Skip to content

Maintaining authority files

andrew-morrison edited this page Jan 3, 2018 · 2 revisions

Purpose

Authority files are necessary to implement separate search indexes for entities such as works, people or places.

These are mentioned throughout the manuscript TEI files, and users will be able to find them by searching the text of those descriptions. But to control which should be discoverable via browsing, and dedicated search indexes, then lists must be maintained in separate XML files. Identifiers, which must be unique within the catalogue, link entries in those authority files to the elements (e.g. author, persName, placeName, settlement, etc) and form part of the URLs of the pages that will be created for them on the web site.

The controlled vocabulary aspect of an authority file allows variations to be indexed as synonyms. For example, if the name of an author of a work in a manuscript is recorded in their native language form, then the authority file can provide latinizated and other versions. Place names can be disambiguated and historical spellings added. One version is chosen for display on the page that will be created for each on the web site, but it will not affect what is displayed in the manuscript description.

Additional information can be added, such as geographical coordinates for places, dates of birth and death for people, and references to other resources such as VIAF or Library of Congress vocabularies . These are not currently used by the web site, but features could be built on top of such information in the future.

Setting up authority files

Authority files should be kept in the root folder of your catalogue's GitHub repository (not in either the collections or processing subfolders) and named appropriately (e.g. "works.xml" for a works authority file.)

The contents should be TEI documents, although not using the same customized schema as for manuscript descriptions.

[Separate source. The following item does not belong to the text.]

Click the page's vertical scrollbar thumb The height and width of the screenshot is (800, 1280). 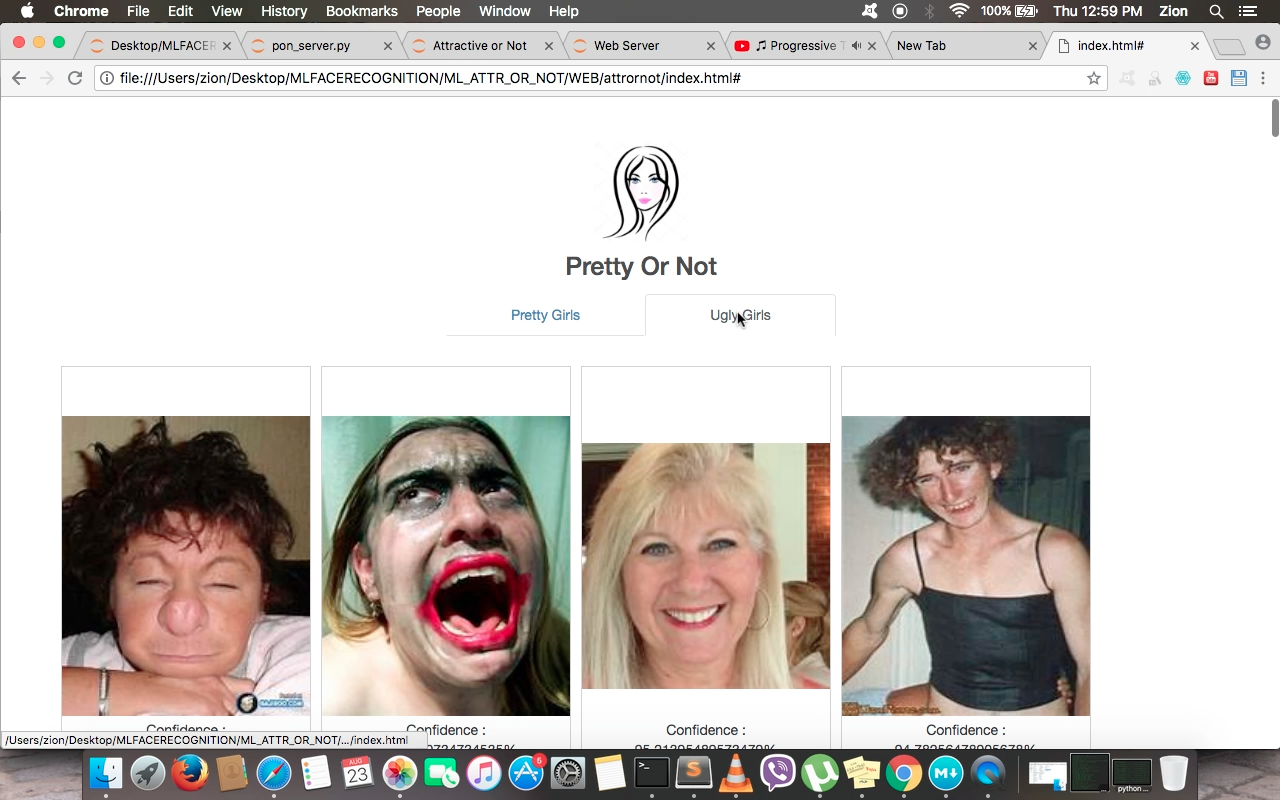coord(1275,118)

The following template can be used to start the file:

TODO

The entries added within depend on type of entities:

  • Works should be represented by bibl elements within a listBibl parent element.
    • TODO: More rules
  • People should be represented by person elements within a listPerson parent element.
    • TODO: More rules
  • Places should be represented by place elements within a listPlace parent element.
    • Use a type attribute to indicate whether each is a 'settlement', a 'region', or a 'country'
    • TODO: More rules
  • Organizations should be represented by org elements within a listOrg parent element.
    • TODO: More rules

In all cases, an xml:id attribute must be specified, containing a unique ID, which cross-references the key attributes of corresponding element in manuscript descriptions.

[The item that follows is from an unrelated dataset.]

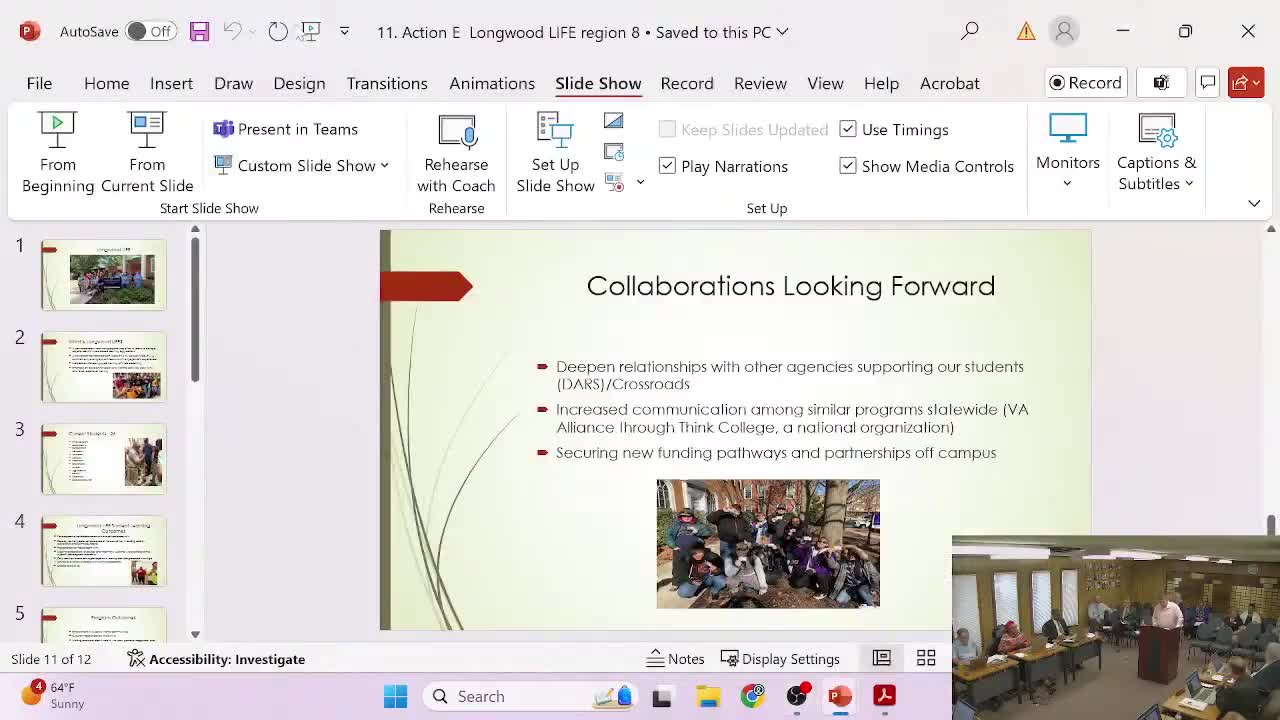
Task: Open Set Up Slide Show dialog
Action: click(x=555, y=152)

If multiple people are going to be editing the authority files, conflicts are likely. TODO: Move stuff about resolving them here?

Setting up the web site

When you have decided which authority files you want to maintain, and begun to create them, raise an issue in your repository on GitHub to request the processing scripts required to read the authority files, cross-reference them with the manuscript descriptions, and build indexes to enable browsing on the web site.